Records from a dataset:
Start of Block

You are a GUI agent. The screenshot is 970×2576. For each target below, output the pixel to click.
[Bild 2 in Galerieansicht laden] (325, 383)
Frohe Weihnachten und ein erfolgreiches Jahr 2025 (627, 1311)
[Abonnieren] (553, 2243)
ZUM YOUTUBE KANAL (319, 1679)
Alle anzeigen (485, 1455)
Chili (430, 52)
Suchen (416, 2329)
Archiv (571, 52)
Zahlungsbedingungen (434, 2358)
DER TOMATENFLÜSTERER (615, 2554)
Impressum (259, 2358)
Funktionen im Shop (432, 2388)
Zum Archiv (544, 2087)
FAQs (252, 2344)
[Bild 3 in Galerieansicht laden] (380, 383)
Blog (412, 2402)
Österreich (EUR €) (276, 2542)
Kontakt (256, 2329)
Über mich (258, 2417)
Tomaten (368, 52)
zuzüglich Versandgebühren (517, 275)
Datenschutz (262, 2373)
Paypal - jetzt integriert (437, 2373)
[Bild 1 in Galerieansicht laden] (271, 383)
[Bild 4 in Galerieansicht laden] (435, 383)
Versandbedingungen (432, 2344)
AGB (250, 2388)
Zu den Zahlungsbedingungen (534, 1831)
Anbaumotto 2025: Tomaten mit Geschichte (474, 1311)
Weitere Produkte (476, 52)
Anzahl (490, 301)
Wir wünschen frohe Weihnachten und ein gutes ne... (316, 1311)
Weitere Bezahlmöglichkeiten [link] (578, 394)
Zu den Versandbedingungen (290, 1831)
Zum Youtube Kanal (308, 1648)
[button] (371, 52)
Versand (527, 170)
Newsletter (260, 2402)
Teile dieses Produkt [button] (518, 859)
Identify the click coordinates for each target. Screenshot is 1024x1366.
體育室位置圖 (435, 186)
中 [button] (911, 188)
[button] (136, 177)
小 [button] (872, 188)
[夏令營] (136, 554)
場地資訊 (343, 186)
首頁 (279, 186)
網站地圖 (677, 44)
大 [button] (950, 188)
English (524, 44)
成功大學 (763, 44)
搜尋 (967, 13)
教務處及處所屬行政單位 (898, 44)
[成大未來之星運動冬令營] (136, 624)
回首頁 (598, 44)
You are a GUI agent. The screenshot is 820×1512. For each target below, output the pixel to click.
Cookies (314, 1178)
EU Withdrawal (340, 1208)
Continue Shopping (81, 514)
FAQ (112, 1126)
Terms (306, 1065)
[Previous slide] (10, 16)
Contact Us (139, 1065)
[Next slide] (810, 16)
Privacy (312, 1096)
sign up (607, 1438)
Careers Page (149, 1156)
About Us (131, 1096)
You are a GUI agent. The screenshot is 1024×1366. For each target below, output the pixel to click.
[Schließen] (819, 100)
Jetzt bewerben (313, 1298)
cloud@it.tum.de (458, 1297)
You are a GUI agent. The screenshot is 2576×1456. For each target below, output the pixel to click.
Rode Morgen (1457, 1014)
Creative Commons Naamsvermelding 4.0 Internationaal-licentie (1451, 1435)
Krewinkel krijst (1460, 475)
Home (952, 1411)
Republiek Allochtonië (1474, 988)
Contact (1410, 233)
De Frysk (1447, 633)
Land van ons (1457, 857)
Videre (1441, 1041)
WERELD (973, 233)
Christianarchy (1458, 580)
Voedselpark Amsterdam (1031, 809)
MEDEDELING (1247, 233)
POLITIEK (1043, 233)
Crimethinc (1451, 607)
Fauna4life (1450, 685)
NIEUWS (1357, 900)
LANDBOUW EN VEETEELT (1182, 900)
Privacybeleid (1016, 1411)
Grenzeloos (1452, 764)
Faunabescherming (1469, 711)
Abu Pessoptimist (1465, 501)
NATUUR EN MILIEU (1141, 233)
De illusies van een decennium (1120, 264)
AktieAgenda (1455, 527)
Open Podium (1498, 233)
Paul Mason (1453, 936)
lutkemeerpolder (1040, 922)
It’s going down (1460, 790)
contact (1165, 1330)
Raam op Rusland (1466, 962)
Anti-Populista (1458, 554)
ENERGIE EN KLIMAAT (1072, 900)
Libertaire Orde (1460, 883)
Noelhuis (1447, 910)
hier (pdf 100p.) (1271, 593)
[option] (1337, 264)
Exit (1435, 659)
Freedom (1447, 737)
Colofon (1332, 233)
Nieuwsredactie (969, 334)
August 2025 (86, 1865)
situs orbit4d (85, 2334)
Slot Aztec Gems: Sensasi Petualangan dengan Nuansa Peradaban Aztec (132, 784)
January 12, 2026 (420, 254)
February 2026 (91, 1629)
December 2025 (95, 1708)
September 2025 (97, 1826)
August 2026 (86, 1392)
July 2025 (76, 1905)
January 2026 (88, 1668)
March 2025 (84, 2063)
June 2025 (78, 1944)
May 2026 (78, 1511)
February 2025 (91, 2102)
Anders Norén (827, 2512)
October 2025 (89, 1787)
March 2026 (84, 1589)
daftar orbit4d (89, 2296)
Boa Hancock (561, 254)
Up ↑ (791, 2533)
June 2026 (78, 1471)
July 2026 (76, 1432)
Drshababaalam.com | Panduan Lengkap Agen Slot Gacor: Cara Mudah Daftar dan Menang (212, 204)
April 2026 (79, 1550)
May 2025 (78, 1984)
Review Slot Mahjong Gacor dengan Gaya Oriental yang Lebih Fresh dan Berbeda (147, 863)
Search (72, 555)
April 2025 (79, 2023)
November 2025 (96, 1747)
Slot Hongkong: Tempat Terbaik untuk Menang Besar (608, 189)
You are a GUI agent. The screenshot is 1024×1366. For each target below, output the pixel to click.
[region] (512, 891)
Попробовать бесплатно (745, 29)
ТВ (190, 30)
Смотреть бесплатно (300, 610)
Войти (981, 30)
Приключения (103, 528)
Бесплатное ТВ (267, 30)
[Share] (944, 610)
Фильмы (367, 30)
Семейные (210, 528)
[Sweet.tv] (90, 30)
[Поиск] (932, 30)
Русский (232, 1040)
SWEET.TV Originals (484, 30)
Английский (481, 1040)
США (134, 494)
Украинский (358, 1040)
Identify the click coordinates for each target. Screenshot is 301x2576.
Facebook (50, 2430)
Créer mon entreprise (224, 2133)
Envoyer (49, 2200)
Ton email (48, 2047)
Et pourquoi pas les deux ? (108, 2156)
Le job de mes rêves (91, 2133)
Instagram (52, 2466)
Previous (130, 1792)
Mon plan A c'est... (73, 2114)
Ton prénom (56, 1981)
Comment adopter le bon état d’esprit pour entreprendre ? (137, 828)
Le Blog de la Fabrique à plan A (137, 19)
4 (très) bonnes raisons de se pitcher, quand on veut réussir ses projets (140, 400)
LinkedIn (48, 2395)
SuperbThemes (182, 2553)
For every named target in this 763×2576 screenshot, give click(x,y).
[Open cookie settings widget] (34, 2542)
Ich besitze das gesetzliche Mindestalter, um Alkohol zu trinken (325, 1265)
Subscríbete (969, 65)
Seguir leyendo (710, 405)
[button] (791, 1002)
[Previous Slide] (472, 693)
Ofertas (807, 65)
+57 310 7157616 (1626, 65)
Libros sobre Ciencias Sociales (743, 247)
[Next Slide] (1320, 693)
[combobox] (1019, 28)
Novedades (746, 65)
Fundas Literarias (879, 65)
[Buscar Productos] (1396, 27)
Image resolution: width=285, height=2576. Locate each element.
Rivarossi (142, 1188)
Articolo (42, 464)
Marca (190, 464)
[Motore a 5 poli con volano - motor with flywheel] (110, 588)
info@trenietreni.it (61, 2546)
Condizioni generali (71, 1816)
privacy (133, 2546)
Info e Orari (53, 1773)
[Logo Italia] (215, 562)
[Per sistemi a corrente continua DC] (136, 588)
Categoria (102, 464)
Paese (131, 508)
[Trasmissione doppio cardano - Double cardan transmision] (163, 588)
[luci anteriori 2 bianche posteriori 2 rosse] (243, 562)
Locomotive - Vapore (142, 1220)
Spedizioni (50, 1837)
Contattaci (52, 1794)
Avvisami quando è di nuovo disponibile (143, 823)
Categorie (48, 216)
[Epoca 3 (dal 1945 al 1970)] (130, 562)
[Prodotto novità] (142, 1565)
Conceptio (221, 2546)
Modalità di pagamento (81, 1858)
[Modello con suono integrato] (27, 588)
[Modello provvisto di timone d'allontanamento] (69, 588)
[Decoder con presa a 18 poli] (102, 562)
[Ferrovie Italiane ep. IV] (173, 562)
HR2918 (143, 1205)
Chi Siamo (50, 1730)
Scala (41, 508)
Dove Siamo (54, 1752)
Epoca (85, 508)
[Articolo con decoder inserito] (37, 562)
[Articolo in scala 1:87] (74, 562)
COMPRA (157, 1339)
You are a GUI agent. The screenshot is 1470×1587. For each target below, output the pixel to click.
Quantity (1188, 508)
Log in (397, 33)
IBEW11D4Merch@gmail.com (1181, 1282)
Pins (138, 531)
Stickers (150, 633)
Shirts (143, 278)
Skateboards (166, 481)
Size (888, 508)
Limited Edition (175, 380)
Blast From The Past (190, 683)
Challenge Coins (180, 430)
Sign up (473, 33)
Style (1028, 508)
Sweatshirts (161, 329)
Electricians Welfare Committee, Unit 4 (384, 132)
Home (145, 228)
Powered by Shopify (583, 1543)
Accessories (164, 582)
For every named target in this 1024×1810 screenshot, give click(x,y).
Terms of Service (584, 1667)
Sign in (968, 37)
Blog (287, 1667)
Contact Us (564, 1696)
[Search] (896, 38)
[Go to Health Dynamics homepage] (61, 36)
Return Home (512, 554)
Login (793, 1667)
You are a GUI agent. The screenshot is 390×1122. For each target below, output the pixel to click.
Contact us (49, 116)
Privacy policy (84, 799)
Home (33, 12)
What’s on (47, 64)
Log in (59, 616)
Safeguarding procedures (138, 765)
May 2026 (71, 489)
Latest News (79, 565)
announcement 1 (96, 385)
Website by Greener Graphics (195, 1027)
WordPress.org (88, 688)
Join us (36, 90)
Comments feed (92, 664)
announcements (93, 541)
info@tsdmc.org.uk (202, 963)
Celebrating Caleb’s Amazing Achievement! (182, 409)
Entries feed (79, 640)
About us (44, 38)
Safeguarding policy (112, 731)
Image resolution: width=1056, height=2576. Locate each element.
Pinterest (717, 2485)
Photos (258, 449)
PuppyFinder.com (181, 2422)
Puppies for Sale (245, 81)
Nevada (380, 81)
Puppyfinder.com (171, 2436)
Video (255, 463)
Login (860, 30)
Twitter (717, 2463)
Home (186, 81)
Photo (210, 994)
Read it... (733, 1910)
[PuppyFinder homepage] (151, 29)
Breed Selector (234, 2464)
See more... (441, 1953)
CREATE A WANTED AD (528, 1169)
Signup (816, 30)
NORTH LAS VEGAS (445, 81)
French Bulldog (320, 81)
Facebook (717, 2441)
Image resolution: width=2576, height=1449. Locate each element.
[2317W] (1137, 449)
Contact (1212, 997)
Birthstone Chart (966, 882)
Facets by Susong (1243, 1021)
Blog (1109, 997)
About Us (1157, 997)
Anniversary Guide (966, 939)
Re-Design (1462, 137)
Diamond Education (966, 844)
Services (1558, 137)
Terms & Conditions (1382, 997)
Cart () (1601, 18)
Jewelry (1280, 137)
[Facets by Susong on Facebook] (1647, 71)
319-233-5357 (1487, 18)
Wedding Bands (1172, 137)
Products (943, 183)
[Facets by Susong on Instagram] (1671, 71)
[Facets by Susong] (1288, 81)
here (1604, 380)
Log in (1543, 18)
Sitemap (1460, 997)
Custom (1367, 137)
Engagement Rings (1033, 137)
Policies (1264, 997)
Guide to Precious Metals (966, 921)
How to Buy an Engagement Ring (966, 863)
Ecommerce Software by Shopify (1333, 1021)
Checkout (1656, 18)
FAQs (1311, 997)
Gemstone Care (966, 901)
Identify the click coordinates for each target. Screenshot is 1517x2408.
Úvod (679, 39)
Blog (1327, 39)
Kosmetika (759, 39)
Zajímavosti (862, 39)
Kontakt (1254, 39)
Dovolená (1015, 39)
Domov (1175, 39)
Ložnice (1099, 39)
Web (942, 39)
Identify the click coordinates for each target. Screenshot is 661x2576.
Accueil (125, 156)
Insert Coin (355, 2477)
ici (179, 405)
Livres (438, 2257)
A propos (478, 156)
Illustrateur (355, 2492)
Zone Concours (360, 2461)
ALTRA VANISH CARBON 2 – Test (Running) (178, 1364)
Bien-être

End of Block

Task to complete
Scan the data for lines with the word "Engagement". Report only how many there are.

Response area
2